Work required
Every entry below, from first to last, should be copied exactly.

• • • • • • •

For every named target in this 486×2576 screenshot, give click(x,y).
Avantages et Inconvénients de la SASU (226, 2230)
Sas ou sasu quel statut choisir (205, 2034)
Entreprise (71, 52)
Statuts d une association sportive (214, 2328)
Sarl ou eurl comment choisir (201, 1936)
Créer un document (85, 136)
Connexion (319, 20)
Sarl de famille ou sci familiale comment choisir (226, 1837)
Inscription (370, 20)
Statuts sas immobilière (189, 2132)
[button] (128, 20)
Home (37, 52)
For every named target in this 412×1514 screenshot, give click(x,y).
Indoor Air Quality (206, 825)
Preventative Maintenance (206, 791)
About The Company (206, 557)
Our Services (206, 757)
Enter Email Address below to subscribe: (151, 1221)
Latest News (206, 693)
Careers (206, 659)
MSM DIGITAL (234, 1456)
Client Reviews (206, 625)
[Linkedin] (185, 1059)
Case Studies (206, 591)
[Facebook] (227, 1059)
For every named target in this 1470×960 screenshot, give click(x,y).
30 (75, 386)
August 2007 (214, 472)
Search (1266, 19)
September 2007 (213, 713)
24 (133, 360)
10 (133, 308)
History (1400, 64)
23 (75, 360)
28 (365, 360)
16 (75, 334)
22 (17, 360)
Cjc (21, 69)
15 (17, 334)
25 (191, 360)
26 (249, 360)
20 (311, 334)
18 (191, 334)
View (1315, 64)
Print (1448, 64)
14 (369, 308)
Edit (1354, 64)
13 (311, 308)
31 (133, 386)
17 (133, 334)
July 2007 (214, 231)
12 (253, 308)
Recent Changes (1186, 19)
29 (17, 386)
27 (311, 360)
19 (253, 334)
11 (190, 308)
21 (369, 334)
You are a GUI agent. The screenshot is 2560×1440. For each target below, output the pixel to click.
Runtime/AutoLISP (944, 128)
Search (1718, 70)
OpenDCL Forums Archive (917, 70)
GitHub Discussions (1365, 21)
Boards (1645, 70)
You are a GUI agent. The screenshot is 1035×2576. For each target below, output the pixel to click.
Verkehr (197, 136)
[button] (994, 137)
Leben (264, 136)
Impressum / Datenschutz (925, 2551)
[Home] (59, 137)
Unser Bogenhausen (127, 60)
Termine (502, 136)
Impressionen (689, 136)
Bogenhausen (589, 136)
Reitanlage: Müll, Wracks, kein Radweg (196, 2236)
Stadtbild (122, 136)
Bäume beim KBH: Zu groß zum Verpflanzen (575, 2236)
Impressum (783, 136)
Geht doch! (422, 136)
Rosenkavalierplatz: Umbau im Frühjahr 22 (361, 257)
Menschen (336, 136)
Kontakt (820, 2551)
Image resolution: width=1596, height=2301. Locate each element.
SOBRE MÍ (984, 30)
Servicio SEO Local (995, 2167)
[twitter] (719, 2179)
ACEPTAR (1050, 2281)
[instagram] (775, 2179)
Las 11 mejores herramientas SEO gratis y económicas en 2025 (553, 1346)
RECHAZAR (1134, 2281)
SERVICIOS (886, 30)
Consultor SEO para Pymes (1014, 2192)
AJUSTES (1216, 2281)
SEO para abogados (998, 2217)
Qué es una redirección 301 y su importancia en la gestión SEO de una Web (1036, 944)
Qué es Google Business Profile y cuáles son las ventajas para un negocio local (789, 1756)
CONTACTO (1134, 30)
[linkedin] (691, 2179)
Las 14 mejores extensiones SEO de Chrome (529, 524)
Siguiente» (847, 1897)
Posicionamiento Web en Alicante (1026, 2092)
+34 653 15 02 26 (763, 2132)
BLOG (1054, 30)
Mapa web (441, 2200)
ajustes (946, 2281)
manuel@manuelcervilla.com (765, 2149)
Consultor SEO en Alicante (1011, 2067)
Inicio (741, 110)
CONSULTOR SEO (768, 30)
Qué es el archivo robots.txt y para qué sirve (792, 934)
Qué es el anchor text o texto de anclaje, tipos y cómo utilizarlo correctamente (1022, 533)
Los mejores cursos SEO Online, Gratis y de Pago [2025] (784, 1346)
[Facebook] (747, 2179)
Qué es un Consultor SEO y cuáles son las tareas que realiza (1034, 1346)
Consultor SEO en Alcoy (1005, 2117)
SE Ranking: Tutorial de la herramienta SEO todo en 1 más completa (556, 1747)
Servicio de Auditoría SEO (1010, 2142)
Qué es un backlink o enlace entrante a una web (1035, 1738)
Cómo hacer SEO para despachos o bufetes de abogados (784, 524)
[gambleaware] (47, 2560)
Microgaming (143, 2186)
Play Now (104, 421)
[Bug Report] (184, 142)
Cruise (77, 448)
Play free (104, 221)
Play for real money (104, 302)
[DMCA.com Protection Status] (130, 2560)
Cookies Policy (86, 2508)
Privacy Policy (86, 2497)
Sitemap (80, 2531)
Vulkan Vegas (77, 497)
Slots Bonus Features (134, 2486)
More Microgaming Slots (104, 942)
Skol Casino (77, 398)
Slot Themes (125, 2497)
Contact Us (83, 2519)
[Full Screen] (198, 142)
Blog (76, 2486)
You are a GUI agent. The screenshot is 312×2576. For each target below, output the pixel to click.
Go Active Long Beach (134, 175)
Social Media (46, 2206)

• • • • • • •

Reply
For every named target in this 486×2576 screenshot, give click(x,y).
Avantages et Inconvénients de la SASU (226, 2230)
Sas ou sasu quel statut choisir (205, 2034)
Entreprise (71, 52)
Statuts d une association sportive (214, 2328)
Sarl ou eurl comment choisir (201, 1936)
Créer un document (85, 136)
Connexion (319, 20)
Sarl de famille ou sci familiale comment choisir (226, 1837)
Inscription (370, 20)
Statuts sas immobilière (189, 2132)
[button] (128, 20)
Home (37, 52)
For every named target in this 412×1514 screenshot, give click(x,y).
Indoor Air Quality (206, 825)
Preventative Maintenance (206, 791)
About The Company (206, 557)
Our Services (206, 757)
Enter Email Address below to subscribe: (151, 1221)
Latest News (206, 693)
Careers (206, 659)
MSM DIGITAL (234, 1456)
Client Reviews (206, 625)
[Linkedin] (185, 1059)
Case Studies (206, 591)
[Facebook] (227, 1059)
For every named target in this 1470×960 screenshot, give click(x,y).
30 (75, 386)
August 2007 (214, 472)
Search (1266, 19)
September 2007 (213, 713)
24 (133, 360)
10 (133, 308)
History (1400, 64)
23 (75, 360)
28 (365, 360)
16 (75, 334)
22 (17, 360)
Cjc (21, 69)
15 (17, 334)
25 (191, 360)
26 (249, 360)
20 (311, 334)
18 (191, 334)
View (1315, 64)
Print (1448, 64)
14 (369, 308)
Edit (1354, 64)
13 (311, 308)
31 (133, 386)
17 (133, 334)
July 2007 (214, 231)
12 (253, 308)
Recent Changes (1186, 19)
29 (17, 386)
27 (311, 360)
19 (253, 334)
11 (190, 308)
21 (369, 334)
You are a GUI agent. The screenshot is 2560×1440. For each target below, output the pixel to click.
Runtime/AutoLISP (944, 128)
Search (1718, 70)
OpenDCL Forums Archive (917, 70)
GitHub Discussions (1365, 21)
Boards (1645, 70)
You are a GUI agent. The screenshot is 1035×2576. For each target below, output the pixel to click.
Verkehr (197, 136)
[button] (994, 137)
Leben (264, 136)
Impressum / Datenschutz (925, 2551)
[Home] (59, 137)
Unser Bogenhausen (127, 60)
Termine (502, 136)
Impressionen (689, 136)
Bogenhausen (589, 136)
Reitanlage: Müll, Wracks, kein Radweg (196, 2236)
Stadtbild (122, 136)
Bäume beim KBH: Zu groß zum Verpflanzen (575, 2236)
Impressum (783, 136)
Geht doch! (422, 136)
Rosenkavalierplatz: Umbau im Frühjahr 22 (361, 257)
Menschen (336, 136)
Kontakt (820, 2551)
Image resolution: width=1596, height=2301. Locate each element.
SOBRE MÍ (984, 30)
Servicio SEO Local (995, 2167)
[twitter] (719, 2179)
ACEPTAR (1050, 2281)
[instagram] (775, 2179)
Las 11 mejores herramientas SEO gratis y económicas en 2025 (553, 1346)
RECHAZAR (1134, 2281)
SERVICIOS (886, 30)
Consultor SEO para Pymes (1014, 2192)
AJUSTES (1216, 2281)
SEO para abogados (998, 2217)
Qué es una redirección 301 y su importancia en la gestión SEO de una Web (1036, 944)
Qué es Google Business Profile y cuáles son las ventajas para un negocio local (789, 1756)
CONTACTO (1134, 30)
[linkedin] (691, 2179)
Las 14 mejores extensiones SEO de Chrome (529, 524)
Siguiente» (847, 1897)
Posicionamiento Web en Alicante (1026, 2092)
+34 653 15 02 26 (763, 2132)
BLOG (1054, 30)
Mapa web (441, 2200)
ajustes (946, 2281)
manuel@manuelcervilla.com (765, 2149)
Consultor SEO en Alicante (1011, 2067)
Inicio (741, 110)
CONSULTOR SEO (768, 30)
Qué es el archivo robots.txt y para qué sirve (792, 934)
Qué es el anchor text o texto de anclaje, tipos y cómo utilizarlo correctamente (1022, 533)
Los mejores cursos SEO Online, Gratis y de Pago [2025] (784, 1346)
[Facebook] (747, 2179)
Qué es un Consultor SEO y cuáles son las tareas que realiza (1034, 1346)
Consultor SEO en Alcoy (1005, 2117)
SE Ranking: Tutorial de la herramienta SEO todo en 1 más completa (556, 1747)
Servicio de Auditoría SEO (1010, 2142)
Qué es un backlink o enlace entrante a una web (1035, 1738)
Cómo hacer SEO para despachos o bufetes de abogados (784, 524)
[gambleaware] (47, 2560)
Microgaming (143, 2186)
Play Now (104, 421)
[Bug Report] (184, 142)
Cruise (77, 448)
Play free (104, 221)
Play for real money (104, 302)
[DMCA.com Protection Status] (130, 2560)
Cookies Policy (86, 2508)
Privacy Policy (86, 2497)
Sitemap (80, 2531)
Vulkan Vegas (77, 497)
Slots Bonus Features (134, 2486)
More Microgaming Slots (104, 942)
Skol Casino (77, 398)
Slot Themes (125, 2497)
Contact Us (83, 2519)
[Full Screen] (198, 142)
Blog (76, 2486)
You are a GUI agent. The screenshot is 312×2576. For each target below, output the pixel to click.
Go Active Long Beach (134, 175)
Social Media (46, 2206)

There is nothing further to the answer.